Digital age brings new questions to records law
I always jump the gun on spring. Frustrated by months of snow and cold, I do my best to bring about spring through a combination of neglect and positive thinking. My driveway, which becomes narrower throughout the month of January, is an example of the former. Around Valentine's Day I give up shoveling, altogether, convinced that the snow will melt in a week or so. Wishful thinking is illustrated by the multiple crops of pale, spindly tomato plants that I attempt to grow under fluorescent lights, throughout the late winter. The few plants that actually make it outside wind up dead, because, true to form, I plant my garden well before the first frost. Fortunately, the snow has been slow to melt this spring or I probably would have mowed the lawn a few times by now.

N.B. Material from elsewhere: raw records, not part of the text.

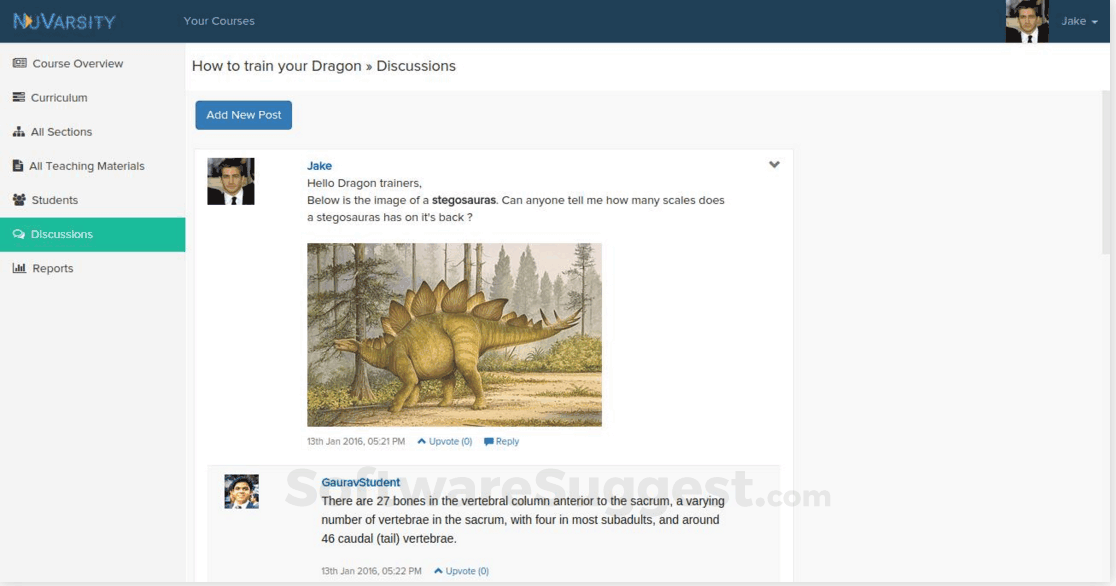Open All Sections via its sidebar icon
Screen dimensions: 1116x586
pos(20,131)
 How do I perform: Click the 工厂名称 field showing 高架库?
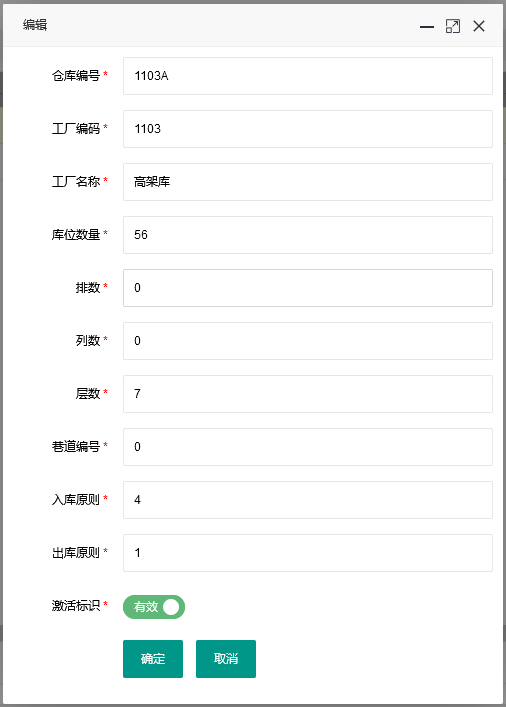tap(308, 182)
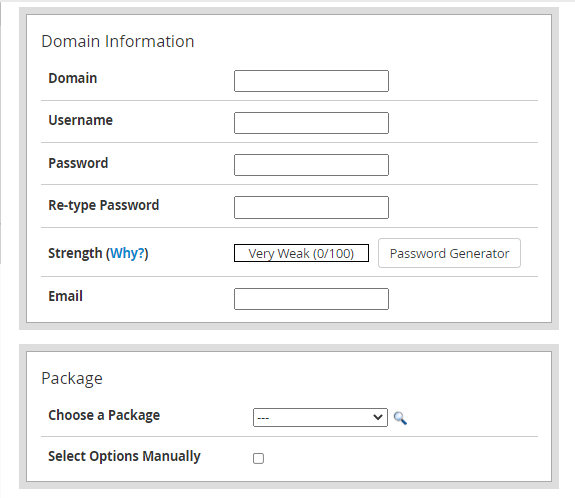Click the Domain field label
This screenshot has height=498, width=575.
73,78
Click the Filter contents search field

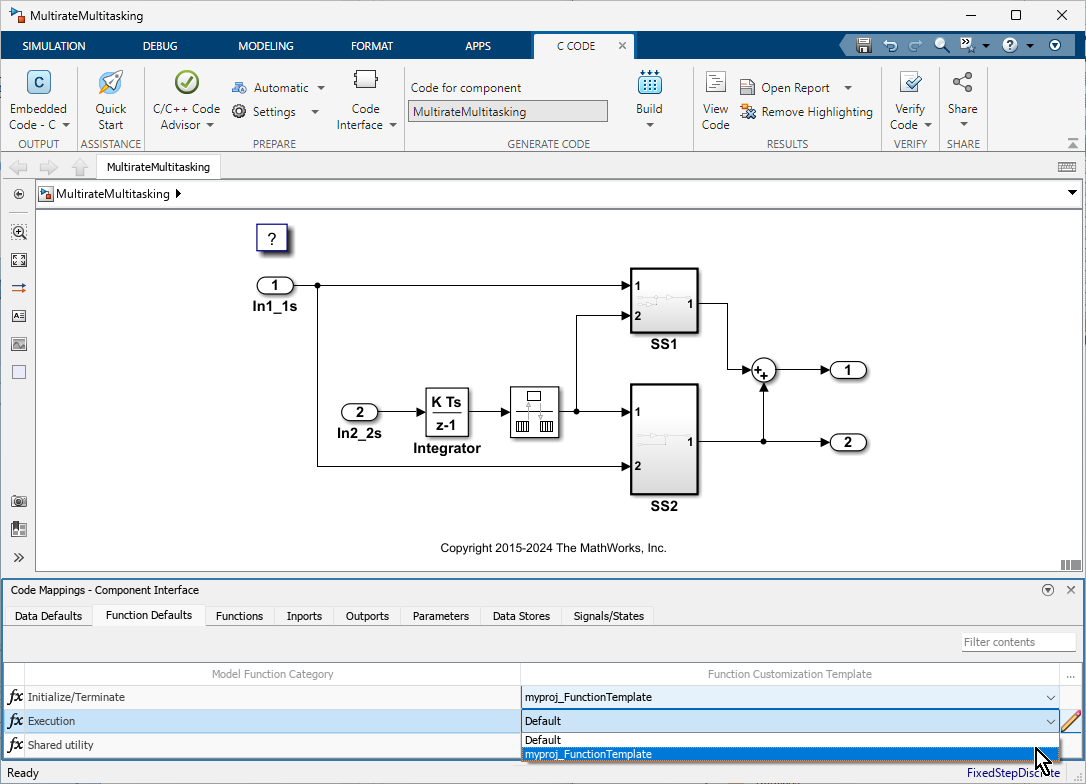(1011, 642)
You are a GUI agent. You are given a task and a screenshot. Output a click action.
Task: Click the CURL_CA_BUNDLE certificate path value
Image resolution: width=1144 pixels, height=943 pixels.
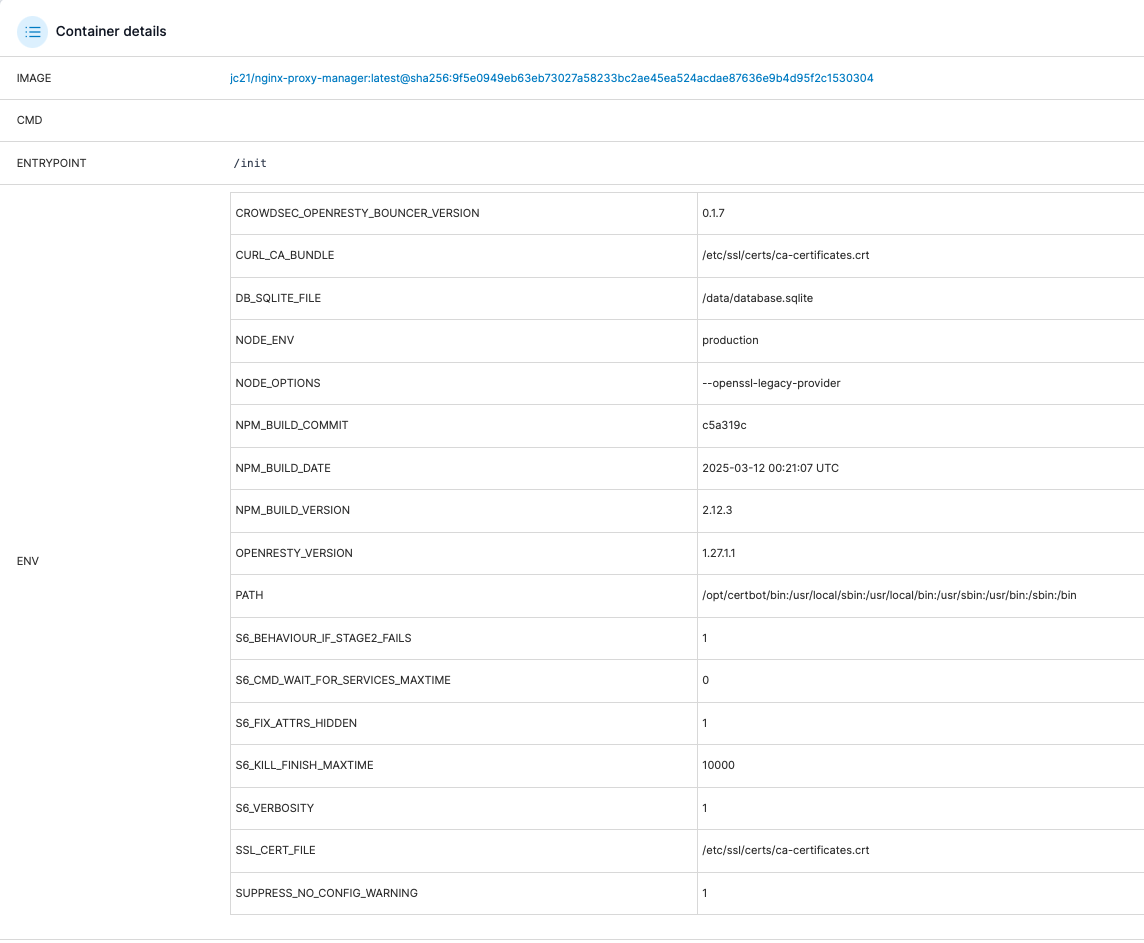[x=785, y=255]
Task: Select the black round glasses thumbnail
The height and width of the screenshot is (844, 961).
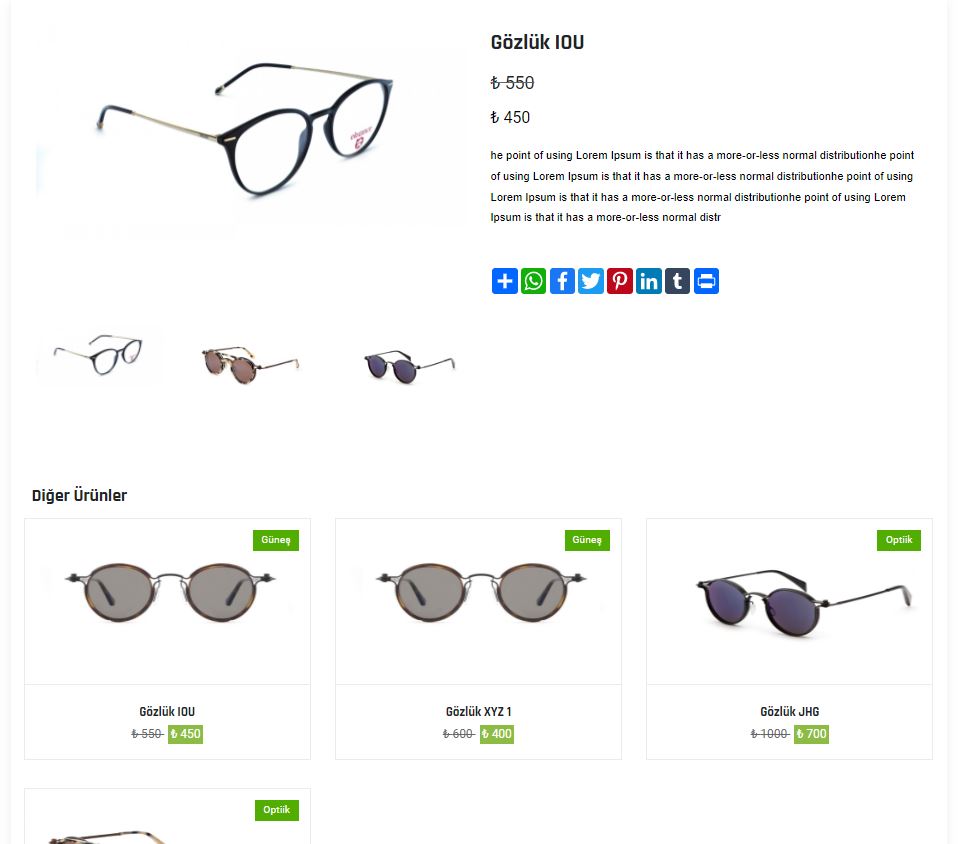Action: 99,355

Included among all of the usual spring activities that I addressed prematurely, this year, was Sunshine Week. Sunshine Week has nothing to do with the dreary weather we've been experiencing, but rather, focuses on transparency in government. During this week, which kicked off on March 10th, newspapers often test the openness of state and local government in terms of the access they provide to documents and meetings. About a month before Sunshine Week, I wrote a column covering a couple of key court decisions interpreting Wisconsin's public records law. Before the ink on that column was dry, a number of additional issues pertaining to public records emerged. Had I simply waited to write about the topic at the proper time, I might have been able to cover all of these points in a single column. On the other hand, writing that first piece when I did might just have shaved a few weeks off of winter. Those aspects of records law that merit additional attention include the following:
Cost for redactions. I previously wrote about a Wisconsin Supreme Court decision that addressed the costs of redacting confidential information from documents that are the subject of a records request. In that case, Milwaukee Journal Sentinel v. City of Milwaukee, the Court held that government record holders may not charge a requestor for the time spent by staff blackening out or "redacting" legally protected information from documents containing both confidential and public information. While deciding in favor of free access to the un-redacted information, a majority of the justices expressed concerns regarding the demand that the law might place on government. They suggested that their hands were tied, however, and it would be up to the legislature to change the law if a different outcome was desired. Shortly after that decision was announced, 2013 Assembly Bill 26 was introduced. It is a very concise bill that, simply, authorizes records custodians to impose a fee "for the actual, necessary and direct cost of deleting, redacting, or separating information that is not subject to disclosure."
For-profit use of records. An issue that concerned Justice Prosser in the Milwaukee Journal Sentinel case was the prospect that for-profit enterprises could "mine" public data at taxpayer expense. He was correct, although redaction is only a small part of the issue. Most of Wisconsin's public records law dates back to the early 1980s when manila file folders and copy machines were state-of-the-art technology. Then, there were really only two ways to see a record: stop by the government office and look at the file or order a photocopy. Looking at the file was typically free. If copies were requested, a per-page fee was charged. Modern imaging and computer technology now raise issues that cannot readily be answered by a manila folder law. What is the cost of a one-thousand page "PDF" document that already exists on a city's computer server? Since labor generally can't be recovered, a good argument can be made that the cost of the document is low or certainly less than the fifteen or twenty cents per page that many governments charge for photocopies. Postage was always easy to figure out, but what about the cost of attaching the records to an e-mail? Is an email response even adequate or might a city be required to directly upload files to a website maintained by a records' requestor?
Records retention. One issue that is typically accepted, without question, by those seeking records is the length of time a government is required to retain a particular document. Working hand-in-glove with the public records law are records retention statutes. These laws mandate the length of time that hundreds of different types of records must be kept, ranging from a deed (forever) to meeting minutes (seven years). If the public records law was written during the era of filing cabinets and copy machines, the state's records retention ordinances derive from a time when documents were stored in the homes of public officials. Most of what local government does will never be destined for the Smithsonian. Given that the cost and logistics of storing documents have radically changed in recent years, however, a case can be made for the review of these laws, as well.
I've seen a number of editorials critical of Assembly Bill 13. If I ran a newspaper business, I would have the same reaction. From my perspective, however, the redaction issue misses the larger point. Our state's records laws are in need of an overhaul. Photocopy and postage fees, or even the time spent for inspecting records in person, caused record requestors to think carefully about the volume of records they sought. If the law doesn't recognize the cost of managing digital information in a similar way, taxpayers will be the ones paying the bill.